If visions of shredded wrapping paper are taking over the sugar plums that should be dancing in your head this time of year, it might be time to put down the wrapping paper and plastic bows in favor of greener options.
Harmful dyes, excess paper waste and plastic ribbons that animals eventually get a hold of are just a few of the holiday wrapping culprits. According to The Recycling Consortium, the U.K. alone uses 32 square miles of Christmas wrapping paper each year-enough to cover Manhattan and have 9 square miles to spare!
If creating your own wrap with rice paper and food dye is a little more effort or requires more time than you have on your hands, here are 5 quick and easy options for cutting down on wrapping paper this holiday season. . .
Box it up
Hat boxes, fabric-wrapped storage boxes, and photo boxes are great for “wrapping” gifts for any occasion but are great options for winter holidays. They can be used for storage later on and they stand up to a few flurries better than paper. Add some fabric ribbon tied in a bow and you have a lovely package.
Pile a bunch of small items into a banana leaf or wicker basket, and finish off with fabric ribbon secured with an ornament or a broach picked up from a second-hand store.
Wrap gifts in fabric remnants. You can pick up remnants at most fabric stores, often at 50 to 66 percent off the regular price.
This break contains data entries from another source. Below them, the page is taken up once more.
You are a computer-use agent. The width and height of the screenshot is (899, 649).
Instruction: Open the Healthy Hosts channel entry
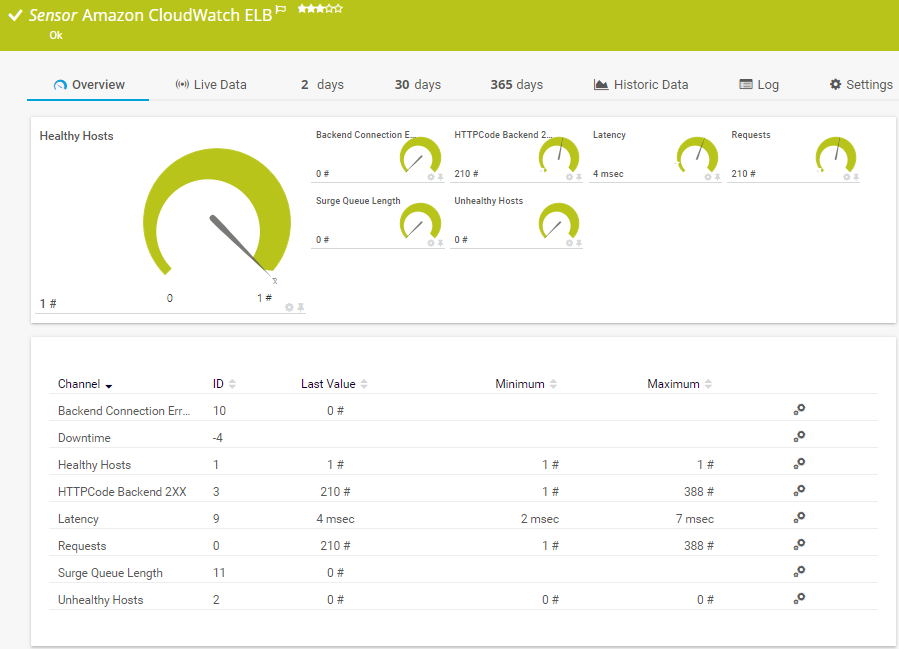pyautogui.click(x=94, y=465)
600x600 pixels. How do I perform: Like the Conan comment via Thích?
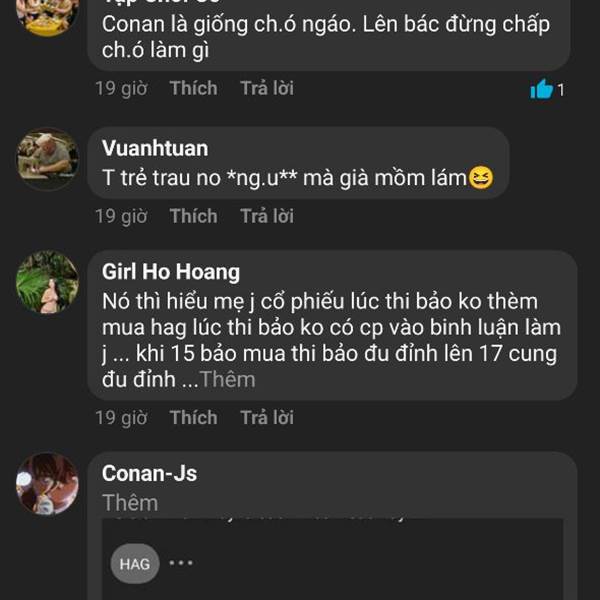(193, 88)
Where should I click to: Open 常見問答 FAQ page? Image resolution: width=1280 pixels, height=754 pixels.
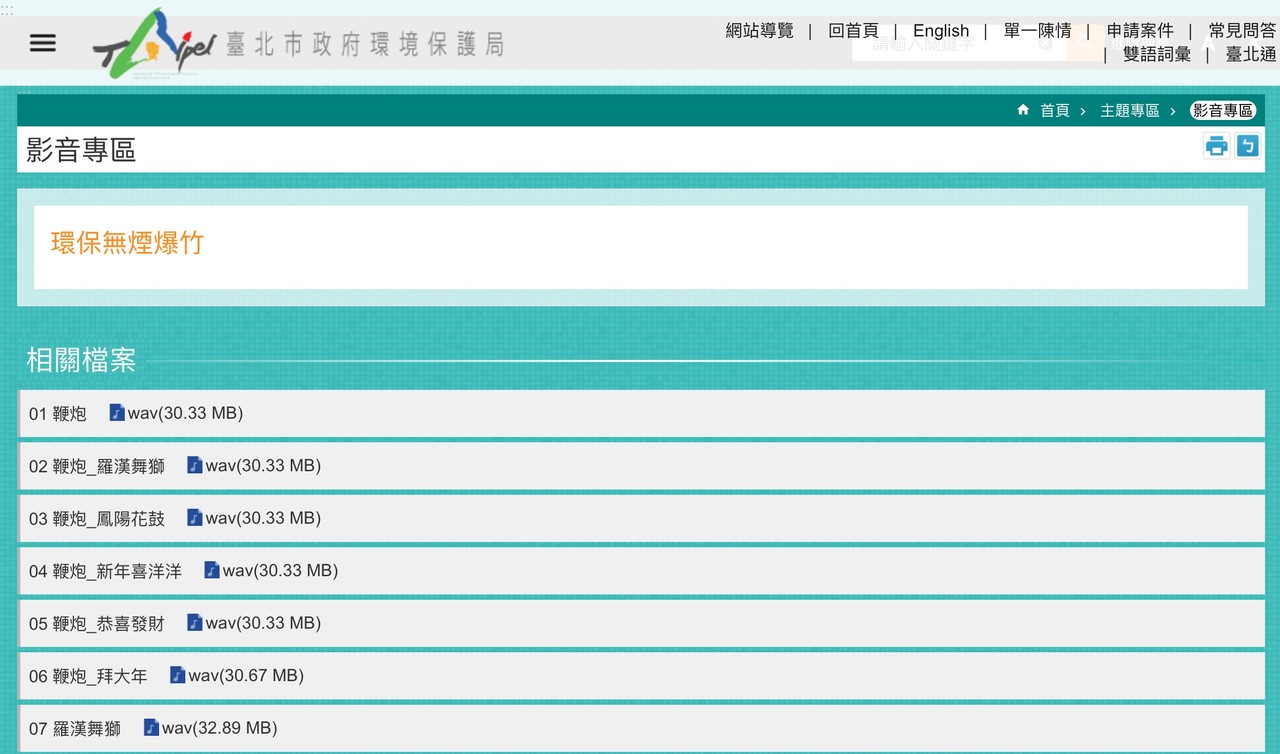tap(1242, 31)
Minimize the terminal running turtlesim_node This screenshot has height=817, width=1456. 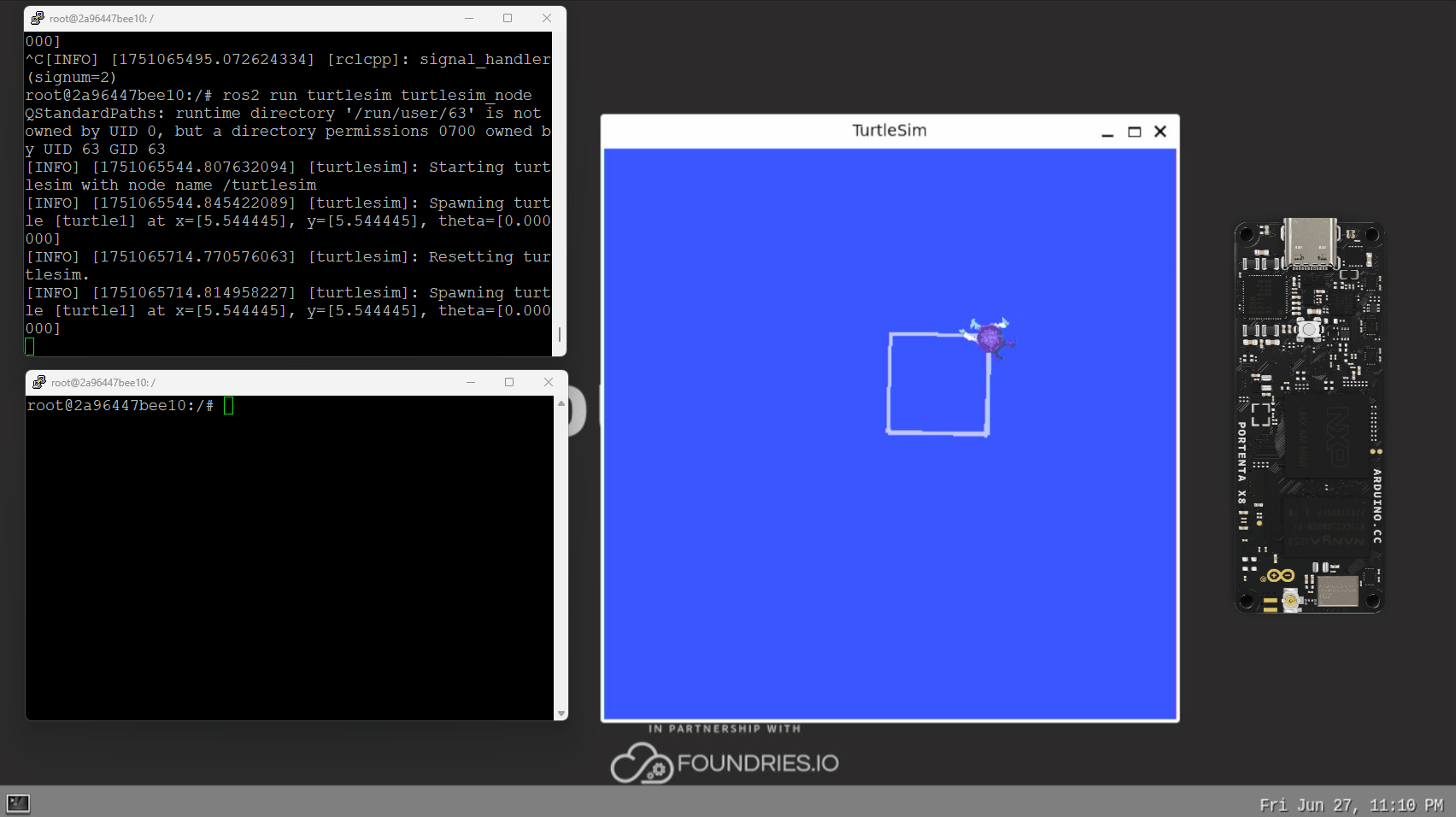tap(468, 18)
Fold the fabric around the gift and secure with raffia or a fabric ribbon, or sew a simple sac to hold anything from an iPod to a bottle of wine.
The Old World
Use out-of-date maps to wrap gifts you’re giving to travel lovers. It’s a great way to reuse a paper item before it hits the recycling bin. Secure with raffia or butcher’s twine.
Use a glass container or large mason jar for giving homemade treats. If you’re sharing your favorite recipe, layer the dry ingredients in the jar, and attach the recipe to the jar with a ribbon.
If you truly can’t resist the urge to tear away at a paper-wrapped gift, look for recycled wrapping paper. (Just say no to foils and sparkles.) And be sure to use every last scrap!